======== Task input ========
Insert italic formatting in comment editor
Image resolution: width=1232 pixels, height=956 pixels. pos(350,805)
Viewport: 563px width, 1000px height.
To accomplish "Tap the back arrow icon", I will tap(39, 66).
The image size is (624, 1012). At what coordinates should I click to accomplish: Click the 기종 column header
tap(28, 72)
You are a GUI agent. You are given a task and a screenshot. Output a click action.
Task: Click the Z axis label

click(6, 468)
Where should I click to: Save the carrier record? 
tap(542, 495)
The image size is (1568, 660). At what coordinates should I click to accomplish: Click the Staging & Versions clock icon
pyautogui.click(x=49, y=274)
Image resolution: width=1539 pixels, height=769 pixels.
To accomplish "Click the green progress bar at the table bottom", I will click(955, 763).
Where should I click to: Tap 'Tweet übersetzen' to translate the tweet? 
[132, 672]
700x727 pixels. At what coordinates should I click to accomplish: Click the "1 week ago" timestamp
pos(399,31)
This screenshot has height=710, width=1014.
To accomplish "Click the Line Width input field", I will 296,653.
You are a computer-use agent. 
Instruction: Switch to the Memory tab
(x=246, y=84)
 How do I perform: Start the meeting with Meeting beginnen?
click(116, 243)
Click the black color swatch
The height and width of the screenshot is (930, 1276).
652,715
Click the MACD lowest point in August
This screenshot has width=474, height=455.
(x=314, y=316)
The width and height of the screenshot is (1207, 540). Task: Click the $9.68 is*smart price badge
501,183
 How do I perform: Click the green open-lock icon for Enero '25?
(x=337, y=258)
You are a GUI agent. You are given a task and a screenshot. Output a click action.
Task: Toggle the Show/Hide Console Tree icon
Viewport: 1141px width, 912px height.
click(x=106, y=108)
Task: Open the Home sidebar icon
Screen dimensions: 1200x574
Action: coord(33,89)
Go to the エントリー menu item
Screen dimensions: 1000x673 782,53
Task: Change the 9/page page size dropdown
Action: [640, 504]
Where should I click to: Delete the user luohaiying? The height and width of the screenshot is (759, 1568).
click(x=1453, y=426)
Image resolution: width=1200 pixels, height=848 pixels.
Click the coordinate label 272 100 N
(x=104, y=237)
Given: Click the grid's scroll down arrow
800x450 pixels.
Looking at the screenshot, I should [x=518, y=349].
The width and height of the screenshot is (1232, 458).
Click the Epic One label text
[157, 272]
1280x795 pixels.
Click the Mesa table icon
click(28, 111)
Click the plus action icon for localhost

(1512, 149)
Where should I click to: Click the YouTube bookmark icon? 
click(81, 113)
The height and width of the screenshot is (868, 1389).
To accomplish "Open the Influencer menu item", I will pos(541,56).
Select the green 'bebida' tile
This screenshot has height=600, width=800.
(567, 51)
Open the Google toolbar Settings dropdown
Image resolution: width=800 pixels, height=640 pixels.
========
__Work order__
The span to print begins at the line containing "Open the Google toolbar Settings dropdown" and ends at the final line of the entries; print it exactly and print nothing else.

__Answer section__
Open the Google toolbar Settings dropdown
Image resolution: width=800 pixels, height=640 pixels.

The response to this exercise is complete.